Sunday, February 15, 2009

Insurgency takes heavy toll on Pakistani police: Tampa Bay

By Vanessa Gezari, Times Correspondent

Most days, the police chief of Pakistan's North West Frontier Province feels more like the commander of an unwieldy counterinsurgency than a cop. In the last year, Taliban militants have overrun the territory his men patrol, a province of 23 million that skirts Pakistan's lawless tribal belt along the Afghan border. Kidnappings, beheadings and suicide attacks have grown common. • One morning last month, Inspector General Malik Naveed Khan leaned back in a leather armchair in his office and lit a Dunhill. As a boy he'd been drawn to the glamor of the gun and the badge; 36 years he'd been doing this, he said with amazement, exhaling smoke. Then a yellow telephone near his right hand rang. • "Hello," he said. "Oh God. Oh God. Okay." • A police sub-inspector had picked up an oilcan full of explosives, but it had slipped from his hands and detonated, killing him. In 2007, Khan's force lost 72 police. In 2008, the number more than doubled, with more than 500 injured, often seriously, losing legs and eyes. In the first few weeks of 2009, more than a dozen police have been killed and wounded in bomb blasts or kidnapped by insurgents.
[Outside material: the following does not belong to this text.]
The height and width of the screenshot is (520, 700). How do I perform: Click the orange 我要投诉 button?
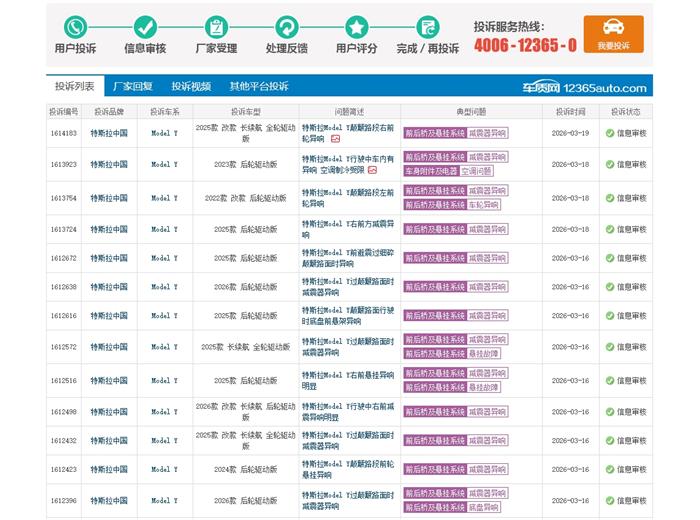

Several nights a week, Khan is awakened by one of his aides and told of another attack, another dead officer. "It's like losing a part of your body," he said. • The insurgency's toll on the police is a sign of its evolution from a border uprising — confined to Pakistan's lawless tribal areas and targeting U.S. and international troops fighting in Afghanistan — to one that preys on the country's urbane middle class.